Sanplan rejoignait deux de ses hommes qu’il chargea de communiquer à tous les autres les ordres de Gaspard.

Quant à dom Pablo, il avait été convenu que, voyageant sur son âne, il mènerait, pendant la durée du licenciement de la bande, une vie de frère quêteur. Il en profiterait pour tâter le pouls à l’opinion publique. Que pensait-on de Gaspard dans le peuple ? et de son emprisonnement, et de sa disparition ?

Pablo, ayant reçu de Gaspard et de Sanplan un cordial « au revoir », monta donc sur sa bête et partit à l’aventure.
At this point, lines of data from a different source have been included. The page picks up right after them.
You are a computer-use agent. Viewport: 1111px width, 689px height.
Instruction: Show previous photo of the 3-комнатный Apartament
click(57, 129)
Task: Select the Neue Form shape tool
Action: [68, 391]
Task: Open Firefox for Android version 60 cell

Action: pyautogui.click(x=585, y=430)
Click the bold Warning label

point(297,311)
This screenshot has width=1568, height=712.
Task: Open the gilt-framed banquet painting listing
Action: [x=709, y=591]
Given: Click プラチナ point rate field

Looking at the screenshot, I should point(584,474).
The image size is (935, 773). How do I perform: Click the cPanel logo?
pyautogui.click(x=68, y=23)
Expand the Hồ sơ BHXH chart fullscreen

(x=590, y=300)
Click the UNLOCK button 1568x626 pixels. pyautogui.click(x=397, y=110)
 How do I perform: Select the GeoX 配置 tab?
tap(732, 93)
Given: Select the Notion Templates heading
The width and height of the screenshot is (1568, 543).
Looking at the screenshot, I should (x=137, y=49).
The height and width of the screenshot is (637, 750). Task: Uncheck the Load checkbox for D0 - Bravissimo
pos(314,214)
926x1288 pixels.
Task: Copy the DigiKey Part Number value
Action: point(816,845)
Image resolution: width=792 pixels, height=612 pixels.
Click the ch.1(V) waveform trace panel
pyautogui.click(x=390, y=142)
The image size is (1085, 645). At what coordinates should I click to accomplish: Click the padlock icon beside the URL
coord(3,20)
De toute la matinée, il ne lui arriva rien, attendu qu’il lui avait plu de cheminer par des « drayes », escourches et sentiers de mulets, à travers des collines où les bastides étaient rares.

Vers midi, il eut faim ; et le plateau sur lequel il se trouvait lui agréa cependant, parce que, au milieu des clapiers, il aperçut un puits sarrazinois, au bord duquel était planté un mât traversé d’une vergue oblique. La vergue avait, à l’un des bouts, une lourde pierre qui en maintenait l’extrémité contre terre ; à l’autre bout pendait un bâton vertical ; et au bas bout de ce bâton était suspendu un seau. Pablo abaissa le seau dans le puits ; la pierre, contrepoids à son effort, se souleva ; et ce contrepoids, quand le seau fut plein, le fit remonter aisément. Pablo but à même le seau ; puis, il en vida le contenu dans une auge qui était là, et dans laquelle il fit boire son âne.

Et, encore tout occupé de la conversation secrète qu’il avait eue avec Gaspard, et des pensées silencieuses qui étaient en lui depuis cette confession mémorable, il disait à son âne : « Bois en paix, ô mon âne ! la vue de ta placidité me rassérène. Tu n’en sais pas plus que moi sur la nature de toutes choses ; et ta quiétude fait la leçon aux vaines agitations des hommes ; tu ne t’es jamais dit que tout est vanité et tourment d’esprit. Si grande est ta supériorité sur ton maître, que tu confies, sans proférer une parole, ta destinée aux dieux inconnus. O mon âne ! ta vie plonge dans l’infini par les deux bouts : avant ta naissance tu étais, et, après ta mort, tu seras ; tu seras quelque part, même dispersé en poussière, car ta substance est immortelle, comme on le dit de l’âme des humains ; mais cet avant n’est pas plus accessible que cet après, à mon entendement ; et pas davantage au tien ; mais toi, tu ne te soucies pas de ta sainte ignorance ; tu vis avec confiance sous le ciel, sous les coups et sous les injures. Tu as confiance sans le savoir. Après cet avant, et avant cet après, il y a ta vie actuelle, et tu n’en raisonnes point ; tu l’acceptes en toute simplicité, puisqu’elle t’a été imposée : cela te suffit. Il n’y a point à y résister. Et si, durant cette vie où tu es, tu ne peux te l’expliquer, comment t’expliquerais-tu déjà ce qui sera après, puisque tu n’y es point encore ? Et quand tu y serais, cet après te serait aussi inexplicable, mais te semblerait aussi naturel, car aucune vie ne peut être plus surprenante que la vie. L’intelligence, ô mon âne, est une corde à puits. Un bout dans la nuit et l’eau, l’autre bout dans la clarté du ciel ; et tout est inintelligible dans le fait. Que cela est ainsi, mais que du moins ma vie terrestre me serve à amener jusqu’à mes lèvres et aux tiennes une eau fraîche et pure, cela s’entend fort bien et peut suffire à ma joie comme à la tienne… sauf que, moi, je regretterai éternellement que cette eau ne soit pas du vin !

L’âne, qui avait assez bu, tournait maintenant la tête vers son maître et le regardait d’un air stupide mais amical.

— Tout ce que je te dis là, poursuivit Pablo, est certainement de la métaphysique, car nous ne nous comprenons ni l’un, ni l’autre.

Et, l’un portant l’autre, ils se remirent philosophiquement à la recherche d’une maison de bûcherons où ils trouveraient l’herbe et le pain tendres, l’aliment matériel, soutien du spirituel.